В новостях писали....  "Сегодня в Липецком авиацентре отмечали 65-летие 402-го Севастопольского истребительного авиаполка особого назначения. Свое название часть получила за эффективные действия во время операции по освобождению Севастополя в годы Великой Отечественной войны. 402-й истребительный авиационный полк особого назначения был сформирован в первые дни Великой Отечественной войны на подмосковном аэродроме Чкаловский и укомплектован летчиками-испытателями. Эта часть установила своеобразный рекорд - за годы войны ее пилоты сбили 810 немецких самолетов. Сам же полк потерял 81 офицера. С 1992 год Севастопольский полк был переведен из Восточной Германии в Липецк. 
Как сообщает пресс-служба ВВС РФ, «в последнее время полк взаимодействует с представителями научно-производственных объединений и заводов Российского авиационно-космического агентства, выполнил большой объем работ по модернизации авиационных комплексов Су-24М и Су-27СМ, что позволило значительно расширить их боевые возможности». Сейчас на базе полка проводится эксперимент по ускоренному вводу в строй выпускников авиационных институтов. Часть молодых летчиков уже вышла на уровень военного летчика 1-го класса."

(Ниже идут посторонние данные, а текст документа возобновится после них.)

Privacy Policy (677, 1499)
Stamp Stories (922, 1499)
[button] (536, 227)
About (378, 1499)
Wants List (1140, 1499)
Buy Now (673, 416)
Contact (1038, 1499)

А так как 968 иисап является наследником боевых традиций 402 иап, то это и их праздник..  :Wink:

----------


## An-Z

на этом воздушный праздник закончился и я доснял посадки участников

----------


## An-Z

посадки

----------


## An-Z

участников полётов буксируют на стоянку.. 

Всё, праздник окончен. Мне в общем то всё понравилось..  летали хорошо и зрелищно, и "ловушек" не жалели, и солнце было расположено в правильном месте..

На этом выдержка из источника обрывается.